On each deploy, the GitHub Actions workflow (.github/workflows/magk-staging.yml and the equivalent production file) runs:

python3 scripts/build-tak-update-server.py --copy

This script:

  • Walks tools/eud-test-harness/apks/ for *.apk files.
  • Parses each APK's AndroidManifest via androguard to extract package name, versionName, versionCode, min SDK, and app label.
  • Computes SHA-256 of each APK (streaming; no memory blow-up for large files).
  • Classifies APKs as app (ATAK core, com.atakmap.app.*) or plugin (everything else).
  • Flags unusually large files that may be corrupted.
  • Writes four artifacts into config/tak-update-server/generated/:
    product.inf        — XML manifest (human-readable)
    product.infz       — ZIP archive of product.inf (served to ATAK)
    manifest.json      — JSON manifest (consumed by /admin/tak-update-server)
    apks/              — copies of each .apk served directly
    

Nginx mounts the generated directory read-only at /etc/nginx/tak-packages and serves it at /api/packages/* on port 8443, bypassing the Node backend for large-file transfers so ATAK can resume interrupted downloads via HTTP byte-range requests.
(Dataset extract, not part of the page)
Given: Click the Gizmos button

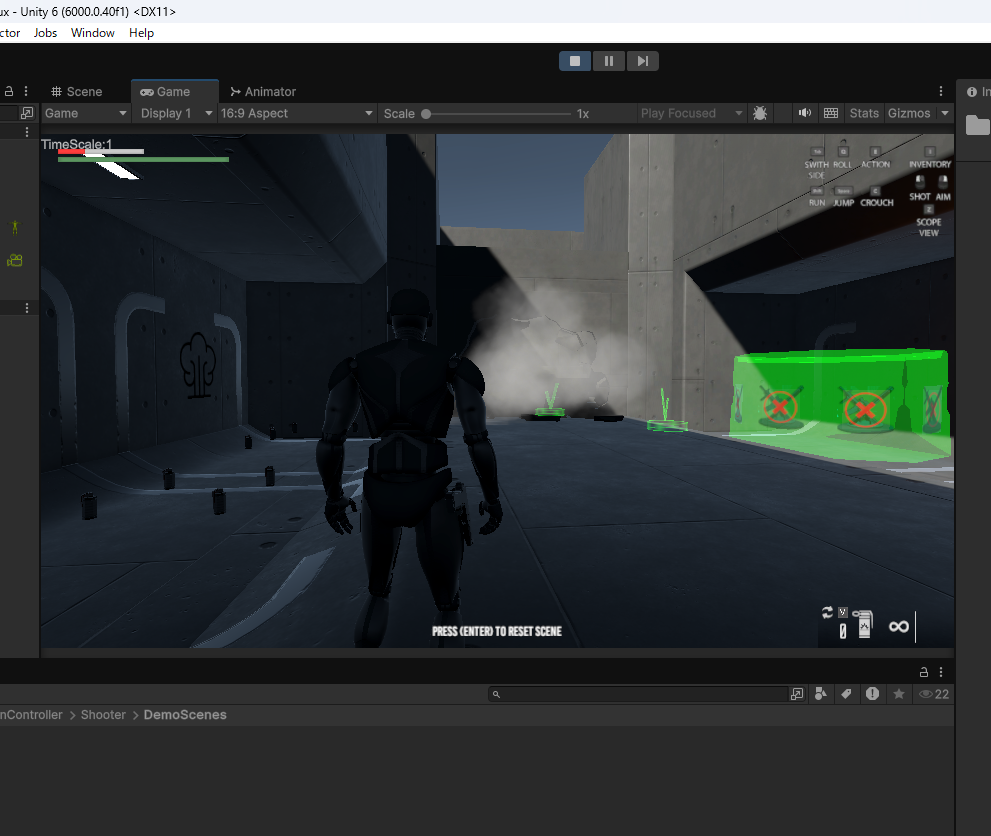Looking at the screenshot, I should click(x=908, y=113).
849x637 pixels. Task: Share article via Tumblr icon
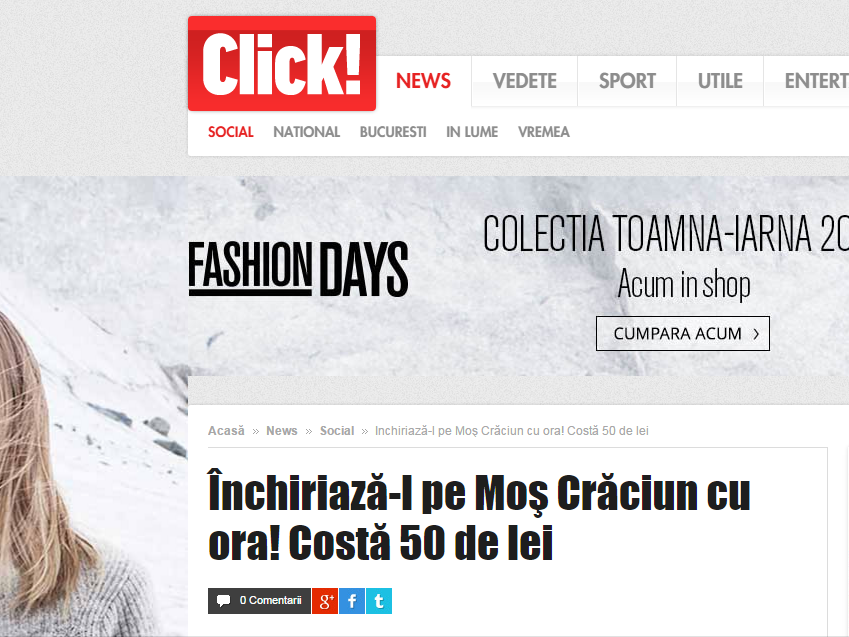(379, 601)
Adding or updating a plugin

  1. Drop the .apk into tools/eud-test-harness/apks/.
  2. Commit the APK (they are tracked in git so they sync to staging).
  3. Push to main. The deploy pipeline rebuilds the manifest and restarts nginx automatically.
  4. On any enrolled EUD, open ATAK → Check for updates. The new plugin appears in the list.

To retire a plugin, remove the APK from the directory and redeploy; the manifest will no longer list it and ATAK will stop offering updates for it.

Admin UI

/admin/tak-update-server shows:

  • Status badge (Ready / Not built) and generation timestamp.
  • Copy-pastable URL for the Plugin Update Server ATAK setting.
  • Build warnings (oversize/corrupted APKs).
  • Full catalog table with package, version, ATAK/Android requirements, file size, and truncated SHA-256.

Troubleshooting

ATAK shows "package search failed" Check nginx logs for 4xx/5xx on /api/packages/product.infz. If the catalog has not been built yet (first deploy), nginx falls back to an empty stub manifest — ATAK will report zero available plugins but will not error. Re-running the CI deploy should resolve this.

Downloads stall at 50–90% ATAK's HTTP client does not always tolerate chunked transfer encoding. Nginx is configured with chunked_transfer_encoding off on the :8443 virtual server; if this was altered, restore it.

Warning badge on a plugin in the admin UI The APK was flagged during the build (typically oversize). Open the row tooltip to see the warning. Replace the APK with a clean download and redeploy.